Task ->
Your answer must be an exact transcription of every record.

Dataset content ->
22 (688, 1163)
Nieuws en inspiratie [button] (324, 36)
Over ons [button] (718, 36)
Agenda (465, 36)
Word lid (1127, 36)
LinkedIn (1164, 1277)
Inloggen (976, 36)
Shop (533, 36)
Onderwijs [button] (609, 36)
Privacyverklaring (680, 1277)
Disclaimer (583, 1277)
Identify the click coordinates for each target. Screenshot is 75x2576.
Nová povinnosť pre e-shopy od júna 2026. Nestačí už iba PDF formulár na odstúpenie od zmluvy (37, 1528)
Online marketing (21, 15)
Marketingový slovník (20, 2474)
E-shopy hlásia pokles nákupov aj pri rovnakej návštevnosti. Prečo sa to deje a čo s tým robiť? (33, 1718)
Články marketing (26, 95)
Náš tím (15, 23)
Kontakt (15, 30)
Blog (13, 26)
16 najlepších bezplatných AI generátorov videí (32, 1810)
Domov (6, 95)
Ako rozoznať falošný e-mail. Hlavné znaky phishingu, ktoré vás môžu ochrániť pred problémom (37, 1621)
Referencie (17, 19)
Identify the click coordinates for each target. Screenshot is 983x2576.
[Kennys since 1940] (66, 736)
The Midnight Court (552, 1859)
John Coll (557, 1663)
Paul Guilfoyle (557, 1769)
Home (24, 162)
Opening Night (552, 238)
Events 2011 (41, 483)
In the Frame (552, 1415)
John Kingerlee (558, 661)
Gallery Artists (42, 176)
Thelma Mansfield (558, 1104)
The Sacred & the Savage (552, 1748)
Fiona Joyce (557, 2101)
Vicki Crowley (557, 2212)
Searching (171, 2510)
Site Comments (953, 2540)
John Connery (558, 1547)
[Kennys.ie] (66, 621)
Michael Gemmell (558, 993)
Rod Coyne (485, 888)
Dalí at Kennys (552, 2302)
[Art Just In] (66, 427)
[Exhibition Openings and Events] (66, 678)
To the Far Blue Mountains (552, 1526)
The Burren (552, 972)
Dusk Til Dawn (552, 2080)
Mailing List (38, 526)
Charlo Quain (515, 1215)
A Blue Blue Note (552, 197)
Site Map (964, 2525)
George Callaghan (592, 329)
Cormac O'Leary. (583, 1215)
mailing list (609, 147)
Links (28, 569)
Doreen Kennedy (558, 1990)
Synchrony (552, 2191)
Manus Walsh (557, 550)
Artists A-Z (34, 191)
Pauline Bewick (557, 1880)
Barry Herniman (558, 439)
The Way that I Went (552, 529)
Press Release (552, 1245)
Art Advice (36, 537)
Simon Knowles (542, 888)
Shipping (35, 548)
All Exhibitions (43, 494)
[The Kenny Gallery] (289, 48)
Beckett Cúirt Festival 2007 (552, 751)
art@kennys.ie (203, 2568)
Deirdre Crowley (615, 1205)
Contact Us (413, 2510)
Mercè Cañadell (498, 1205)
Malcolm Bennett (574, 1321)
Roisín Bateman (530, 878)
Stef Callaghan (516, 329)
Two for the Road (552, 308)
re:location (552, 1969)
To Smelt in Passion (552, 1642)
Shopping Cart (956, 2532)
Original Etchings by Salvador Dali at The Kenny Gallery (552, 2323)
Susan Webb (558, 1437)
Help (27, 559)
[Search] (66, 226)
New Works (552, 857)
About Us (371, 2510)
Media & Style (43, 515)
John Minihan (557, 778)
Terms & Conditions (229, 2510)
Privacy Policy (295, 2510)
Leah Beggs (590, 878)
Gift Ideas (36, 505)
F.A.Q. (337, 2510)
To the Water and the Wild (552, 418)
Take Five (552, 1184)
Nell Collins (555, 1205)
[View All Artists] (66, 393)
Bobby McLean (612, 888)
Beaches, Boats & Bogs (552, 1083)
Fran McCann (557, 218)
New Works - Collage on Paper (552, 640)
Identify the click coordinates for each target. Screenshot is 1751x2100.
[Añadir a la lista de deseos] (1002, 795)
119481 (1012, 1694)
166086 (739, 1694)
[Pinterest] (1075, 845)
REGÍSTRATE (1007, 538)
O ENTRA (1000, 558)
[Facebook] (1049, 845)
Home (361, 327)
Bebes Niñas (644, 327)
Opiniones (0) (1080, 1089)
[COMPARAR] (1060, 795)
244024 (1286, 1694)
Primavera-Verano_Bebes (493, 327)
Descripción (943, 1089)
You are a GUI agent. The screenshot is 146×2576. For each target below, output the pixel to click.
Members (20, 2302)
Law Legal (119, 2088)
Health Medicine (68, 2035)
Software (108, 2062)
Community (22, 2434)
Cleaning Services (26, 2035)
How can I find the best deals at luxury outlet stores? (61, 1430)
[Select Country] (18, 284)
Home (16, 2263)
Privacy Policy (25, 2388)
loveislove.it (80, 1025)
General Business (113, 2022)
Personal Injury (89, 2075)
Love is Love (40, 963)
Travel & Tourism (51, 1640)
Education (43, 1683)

Response to the task ->
22 (688, 1163)
Nieuws en inspiratie [button] (324, 36)
Over ons [button] (718, 36)
Agenda (465, 36)
Word lid (1127, 36)
LinkedIn (1164, 1277)
Inloggen (976, 36)
Shop (533, 36)
Onderwijs [button] (609, 36)
Privacyverklaring (680, 1277)
Disclaimer (583, 1277)
Identify the click coordinates for each target. Screenshot is 75x2576.
Nová povinnosť pre e-shopy od júna 2026. Nestačí už iba PDF formulár na odstúpenie od zmluvy (37, 1528)
Online marketing (21, 15)
Marketingový slovník (20, 2474)
E-shopy hlásia pokles nákupov aj pri rovnakej návštevnosti. Prečo sa to deje a čo s tým robiť? (33, 1718)
Články marketing (26, 95)
Náš tím (15, 23)
Kontakt (15, 30)
Blog (13, 26)
16 najlepších bezplatných AI generátorov videí (32, 1810)
Domov (6, 95)
Ako rozoznať falošný e-mail. Hlavné znaky phishingu, ktoré vás môžu ochrániť pred problémom (37, 1621)
Referencie (17, 19)
Identify the click coordinates for each target. Screenshot is 983x2576.
[Kennys since 1940] (66, 736)
The Midnight Court (552, 1859)
John Coll (557, 1663)
Paul Guilfoyle (557, 1769)
Home (24, 162)
Opening Night (552, 238)
Events 2011 (41, 483)
In the Frame (552, 1415)
John Kingerlee (558, 661)
Gallery Artists (42, 176)
Thelma Mansfield (558, 1104)
The Sacred & the Savage (552, 1748)
Fiona Joyce (557, 2101)
Vicki Crowley (557, 2212)
Searching (171, 2510)
Site Comments (953, 2540)
John Connery (558, 1547)
[Kennys.ie] (66, 621)
Michael Gemmell (558, 993)
Rod Coyne (485, 888)
Dalí at Kennys (552, 2302)
[Art Just In] (66, 427)
[Exhibition Openings and Events] (66, 678)
To the Far Blue Mountains (552, 1526)
The Burren (552, 972)
Dusk Til Dawn (552, 2080)
Mailing List (38, 526)
Charlo Quain (515, 1215)
A Blue Blue Note (552, 197)
Site Map (964, 2525)
George Callaghan (592, 329)
Cormac O'Leary. (583, 1215)
mailing list (609, 147)
Links (28, 569)
Doreen Kennedy (558, 1990)
Synchrony (552, 2191)
Manus Walsh (557, 550)
Artists A-Z (34, 191)
Pauline Bewick (557, 1880)
Barry Herniman (558, 439)
The Way that I Went (552, 529)
Press Release (552, 1245)
Art Advice (36, 537)
Simon Knowles (542, 888)
Shipping (35, 548)
All Exhibitions (43, 494)
[The Kenny Gallery] (289, 48)
Beckett Cúirt Festival 2007 (552, 751)
art@kennys.ie (203, 2568)
Deirdre Crowley (615, 1205)
Contact Us (413, 2510)
Mercè Cañadell (498, 1205)
Malcolm Bennett (574, 1321)
Roisín Bateman (530, 878)
Stef Callaghan (516, 329)
Two for the Road (552, 308)
re:location (552, 1969)
To Smelt in Passion (552, 1642)
Shopping Cart (956, 2532)
Original Etchings by Salvador Dali at The Kenny Gallery (552, 2323)
Susan Webb (558, 1437)
Help (27, 559)
[Search] (66, 226)
New Works (552, 857)
About Us (371, 2510)
Media & Style (43, 515)
John Minihan (557, 778)
Terms & Conditions (229, 2510)
Privacy Policy (295, 2510)
Leah Beggs (590, 878)
Gift Ideas (36, 505)
F.A.Q. (337, 2510)
To the Water and the Wild (552, 418)
Take Five (552, 1184)
Nell Collins (555, 1205)
[View All Artists] (66, 393)
Bobby McLean (612, 888)
Beaches, Boats & Bogs (552, 1083)
Fran McCann (557, 218)
New Works - Collage on Paper (552, 640)
Identify the click coordinates for each target. Screenshot is 1751x2100.
[Añadir a la lista de deseos] (1002, 795)
119481 (1012, 1694)
166086 (739, 1694)
[Pinterest] (1075, 845)
REGÍSTRATE (1007, 538)
O ENTRA (1000, 558)
[Facebook] (1049, 845)
Home (361, 327)
Bebes Niñas (644, 327)
Opiniones (0) (1080, 1089)
[COMPARAR] (1060, 795)
244024 (1286, 1694)
Primavera-Verano_Bebes (493, 327)
Descripción (943, 1089)
You are a GUI agent. The screenshot is 146×2576. For each target below, output the pixel to click.
Members (20, 2302)
Law Legal (119, 2088)
Health Medicine (68, 2035)
Software (108, 2062)
Community (22, 2434)
Cleaning Services (26, 2035)
How can I find the best deals at luxury outlet stores? (61, 1430)
[Select Country] (18, 284)
Home (16, 2263)
Privacy Policy (25, 2388)
loveislove.it (80, 1025)
General Business (113, 2022)
Personal Injury (89, 2075)
Love is Love (40, 963)
Travel & Tourism (51, 1640)
Education (43, 1683)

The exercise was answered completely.